Quinta-feira, este JB denunciava em manchete: ''INSS humilha e maltrata idosos'' e mostrava o circo de horrores a que os pensionistas da Previdência (?) estão sujeitos devido à insensibilidade dos burocratas. Com os impostos que pagamos (terceira maior carga tributária proporcional do mundo) e a qualidade africana (daquela África ''suja'') dos serviços prestados pelo Estado, o Brasil é o inferno na Terra para o infeliz que envelhecer e depender dos serviços públicos para sobreviver. Episódios como o de obrigar nonagenários a ir aos postos do INSS para cadastrar-se seriam considerados escandalosos em países mais justos e o governo teria que se explicar e provavelmente acabaria caindo. (Os países mais justos em geral são parlamentaristas).

No Brasil, para aposentar-se, o contribuinte tem que ser extremamente organizado. Não pode perder um simples papel, pois é ele, contribuinte, que terá que provar que tem direito ao benefício. A informática tem pelo menos 30 anos de existência e imagina-se que a Previdência (?) registre tudo o que recebe e tenha cadastros de seus contribuintes. Por que mandar o segurado (como um velho de 75 anos que acabou morrendo na romaria) de um posto a outro, muitas vezes em pontos extremos da metrópole, quando o razoável, civilizado e normal, seria ''mandar'' o computador apurar os pontos pendentes?

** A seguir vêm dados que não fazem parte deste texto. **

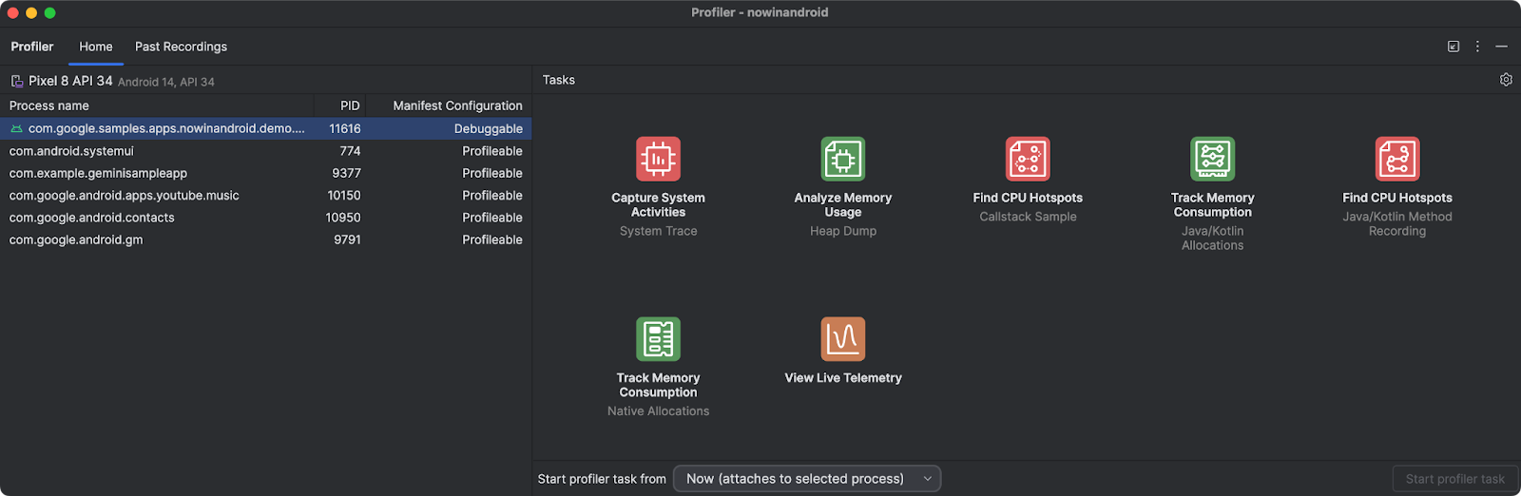This screenshot has height=496, width=1521.
Task: Click the restore window icon in toolbar
Action: [x=1454, y=47]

Ao aposentar-se, se você perdeu algo está frito. O Estado se exime de qualquer responsabilidade ou trabalho. Não se coça. Em países em que o cidadão é cidadão e os governos não tungam o dinheiro dos contribuintes, o trabalhador, ao chegar a hora de sua aposentadoria, recebe em casa uma carta da Previdência, informando-o de que tem direito ao benefício e marcando prazo e local para formalizar esse direito.

O recadastramento para coibir fraudes, devidas em boa parte ao caos que é o registro civil brasileiro, ainda hoje feito em cartórios, instituição anacrônica que nos foi legada pela colonização e inexistente em países desenvolvidos (na França, por exemplo, é o Estado que faz registro civil, nas prefeituras), deveria ser feito em casa. Não custaria à Previdência (?) aproveitar o período de férias para recrutar (e pagar) estudantes universitários que fariam amplo recadastramento domiciliar dos segurados idosos e acolheriam pedidos de revisão de aposentadorias.

Mas, ruim mesmo é o Doutor Palocci. O que dizer de um médico que considera que a educação de crianças com problemas mentais ou físicos ''contraria o interesse público'', conforme papagueou Luis Inácio? Como definir um médico que zela com tanto cuidado pelos 150 bilhões que os banqueiros nos sugam, ano após ano, sem baixar um centavo da monstruosa dívida que nos sufoca, enquanto veta reles oito milhões de reais para não prejudicar o superávit primário, mesmo a custo de deixar ao relento pais e filhos atingidos pela desgraça? Foi nisso que votamos? É isso que é o governo onde a esperança vence o medo?

Tá bem - dirão as eternas Polyanas que ainda tem alguma esperança nesse governo velhaco - em ambos os casos as medidas foram revogadas depois que a explosão de indignação popular tomou conta do país. O problema é que, até aqui, no governo, só funcionava o marqueting. E agora? Nem isso? Acorda Duda!

PS - E o ''castigo'' dos juízes que vendiam sentenças, hein? Eta país justo!